■ DESCRIPTION OF THE TASK ■
Among the lines below, restate word for word only those from the line with "Where should I click to: Click the USB" through the line with "This screenshot has width=878, height=458.", with both end lines kept.

++++++

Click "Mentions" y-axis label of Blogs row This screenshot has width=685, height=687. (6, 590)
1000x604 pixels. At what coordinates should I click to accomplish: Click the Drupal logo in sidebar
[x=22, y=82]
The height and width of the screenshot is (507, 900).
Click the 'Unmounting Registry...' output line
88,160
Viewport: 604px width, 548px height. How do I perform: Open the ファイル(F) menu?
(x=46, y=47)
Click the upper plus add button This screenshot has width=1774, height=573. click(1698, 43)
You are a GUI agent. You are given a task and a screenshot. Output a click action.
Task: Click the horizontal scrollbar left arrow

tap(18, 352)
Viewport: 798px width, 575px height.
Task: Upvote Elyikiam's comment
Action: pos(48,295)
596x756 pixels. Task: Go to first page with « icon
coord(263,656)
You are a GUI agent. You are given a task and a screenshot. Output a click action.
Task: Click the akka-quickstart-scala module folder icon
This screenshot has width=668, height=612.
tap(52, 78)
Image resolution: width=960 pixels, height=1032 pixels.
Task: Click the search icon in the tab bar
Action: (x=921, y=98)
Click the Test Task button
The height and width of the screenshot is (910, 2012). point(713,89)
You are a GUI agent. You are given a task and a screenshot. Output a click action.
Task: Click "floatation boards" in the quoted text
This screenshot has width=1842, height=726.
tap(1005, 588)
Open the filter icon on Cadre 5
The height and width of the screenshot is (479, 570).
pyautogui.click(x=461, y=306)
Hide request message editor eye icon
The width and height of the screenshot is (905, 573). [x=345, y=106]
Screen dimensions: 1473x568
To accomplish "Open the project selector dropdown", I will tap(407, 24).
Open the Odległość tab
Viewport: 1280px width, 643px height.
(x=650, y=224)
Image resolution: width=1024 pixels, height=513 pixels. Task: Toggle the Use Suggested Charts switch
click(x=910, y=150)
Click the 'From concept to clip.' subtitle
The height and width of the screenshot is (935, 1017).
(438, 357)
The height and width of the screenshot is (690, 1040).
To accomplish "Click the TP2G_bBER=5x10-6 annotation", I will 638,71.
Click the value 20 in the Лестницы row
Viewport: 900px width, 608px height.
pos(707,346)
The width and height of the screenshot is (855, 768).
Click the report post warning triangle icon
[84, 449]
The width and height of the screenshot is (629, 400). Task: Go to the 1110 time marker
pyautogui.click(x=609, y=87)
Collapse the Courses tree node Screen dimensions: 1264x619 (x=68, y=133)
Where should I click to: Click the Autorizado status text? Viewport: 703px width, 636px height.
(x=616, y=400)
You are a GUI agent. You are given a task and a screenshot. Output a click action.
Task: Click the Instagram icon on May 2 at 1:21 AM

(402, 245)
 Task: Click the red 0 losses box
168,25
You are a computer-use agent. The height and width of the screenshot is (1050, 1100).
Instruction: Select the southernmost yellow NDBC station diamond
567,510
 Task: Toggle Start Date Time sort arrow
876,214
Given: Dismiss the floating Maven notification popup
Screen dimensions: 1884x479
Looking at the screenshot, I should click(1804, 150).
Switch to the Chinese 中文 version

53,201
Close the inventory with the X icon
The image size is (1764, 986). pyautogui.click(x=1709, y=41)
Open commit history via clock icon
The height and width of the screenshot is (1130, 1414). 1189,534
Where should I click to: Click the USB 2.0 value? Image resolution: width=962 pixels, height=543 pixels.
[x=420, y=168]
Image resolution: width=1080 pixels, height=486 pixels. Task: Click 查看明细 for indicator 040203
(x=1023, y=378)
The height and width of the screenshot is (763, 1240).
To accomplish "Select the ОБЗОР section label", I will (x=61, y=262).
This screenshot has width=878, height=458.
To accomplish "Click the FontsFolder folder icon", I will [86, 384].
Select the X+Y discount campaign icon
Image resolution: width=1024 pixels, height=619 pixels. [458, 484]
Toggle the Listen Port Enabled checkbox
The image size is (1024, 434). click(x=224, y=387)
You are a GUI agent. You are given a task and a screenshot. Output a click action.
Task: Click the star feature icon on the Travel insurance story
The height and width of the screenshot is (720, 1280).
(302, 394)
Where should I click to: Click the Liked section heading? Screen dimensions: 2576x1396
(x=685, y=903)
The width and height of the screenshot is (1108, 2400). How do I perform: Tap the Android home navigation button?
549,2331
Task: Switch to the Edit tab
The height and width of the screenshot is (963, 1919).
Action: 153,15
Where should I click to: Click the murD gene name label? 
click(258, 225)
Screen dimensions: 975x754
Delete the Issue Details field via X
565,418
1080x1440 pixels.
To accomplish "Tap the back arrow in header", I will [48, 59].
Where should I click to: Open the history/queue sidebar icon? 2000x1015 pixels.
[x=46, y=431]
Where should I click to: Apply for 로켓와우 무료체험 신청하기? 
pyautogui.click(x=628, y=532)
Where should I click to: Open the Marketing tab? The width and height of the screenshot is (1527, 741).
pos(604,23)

++++++

■ ANSWER BOX ■
Where should I click to: Click the USB 2.0 value? Image resolution: width=962 pixels, height=543 pixels.
[x=420, y=168]
Image resolution: width=1080 pixels, height=486 pixels. Task: Click 查看明细 for indicator 040203
(x=1023, y=378)
The height and width of the screenshot is (763, 1240).
To accomplish "Select the ОБЗОР section label", I will (x=61, y=262).
This screenshot has width=878, height=458.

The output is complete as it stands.